The first two provisions below are the typical provisions in a Confidentiality Agreement. However, make sure the Non-Circumvention provision below is part of your NDA or Confidentiality Agreement.
As used herein, “Confidential Information” shall mean all information, whether in written, oral, electronic or other form, furnished or disclosed on or after the date hereof by the Company to the Recipient, and specifically includes, but is not limited to, all business and financial information, assets, marketing and strategic plans, analysis, projections, reports, technologies, processes and operations, compilations, forecasts, studies, lists, summaries, notes, data, legal and regulatory permitting strategic analysis and plans relative to state and local law, all terms and conditions included in any and all drafts of any agreement with respect to the Business Opportunity, all customers, employees, suppliers, vendors, professionals involved with the Business Opportunity (“Contact Persons”), and all other documents and materials concerning the Company and its affiliates, including the terms of this Agreement, and any prices, fees, financing arrangements, and schedules hereto. Confidential Information shall also include all information related to the Business Opportunity provided by the Company to the Recipient prior to the signing of this Agreement.
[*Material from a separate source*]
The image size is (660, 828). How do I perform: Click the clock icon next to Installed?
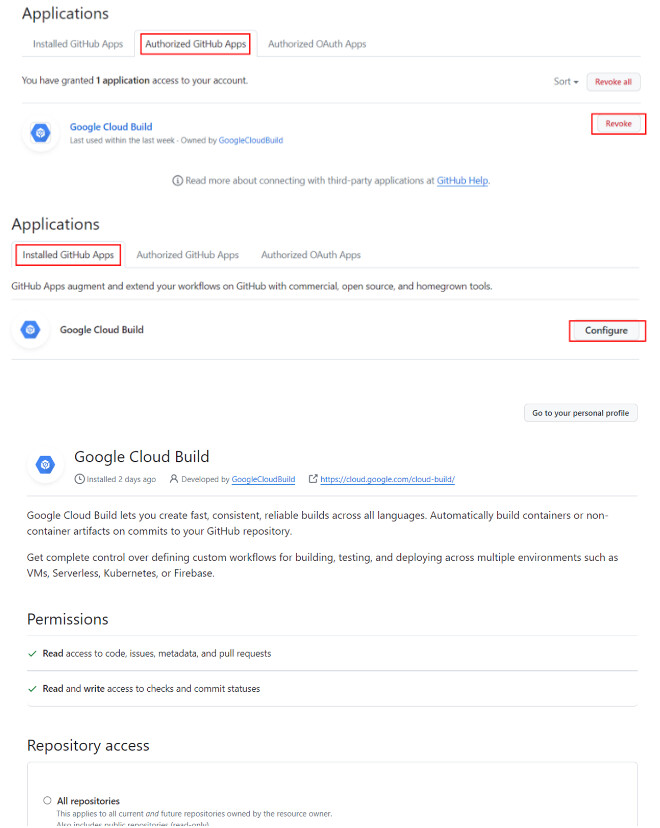click(x=79, y=480)
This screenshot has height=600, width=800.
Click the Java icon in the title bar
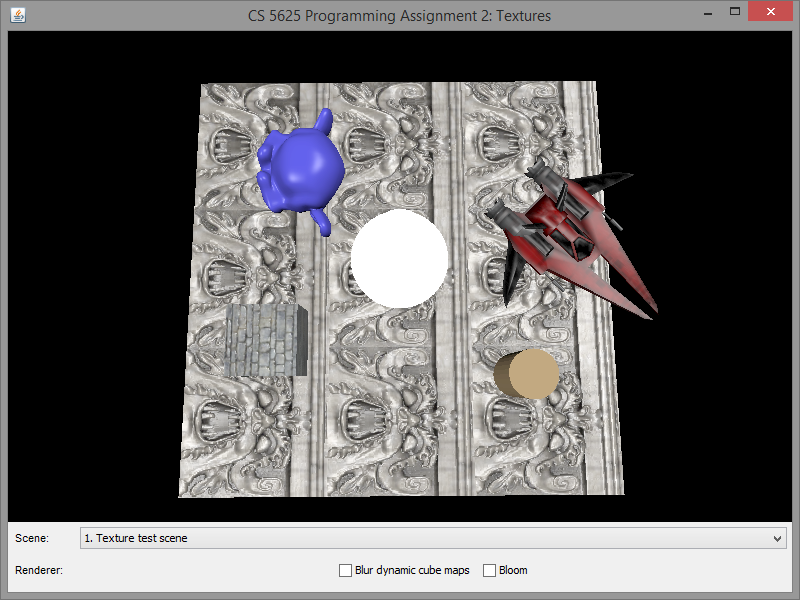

Confidential Information shall not include any of the following:
(a) such information in the public domain at the time of the disclosure, or which subsequently comes within the public domain through no fault of the Recipient;
(b) such information which was in the possession of the Recipient at the time of disclosure that was not acquired, directly or indirectly, from the Company;
(c) such information which the Recipient acquired from a third party who did not require the Recipient to hold the same in confidence and who did not acquire such information through breach of this Agreement; or
d) Information independently developed by the Recipient without use of any Confidential Information.
The Recipient shall not at any time prior to the expiration of three (3) years from the date of this Agreement, without the prior written consent of the Company, which consent the Company may withhold in its sole discretion, (a) attempt in any manner to deal directly or indirectly in any manner with any of the Contact Persons or other individuals or companies related to the Business Opportunity including by having any part of or deriving any benefit from the Business Opportunity or any aspect thereof, or (b) by-pass, compete, avoid, circumvent, or attempt to circumvent the Company relative to Business Opportunity including by utilizing any of the Confidential Information or by otherwise exploiting or deriving any benefit from the Confidential Information.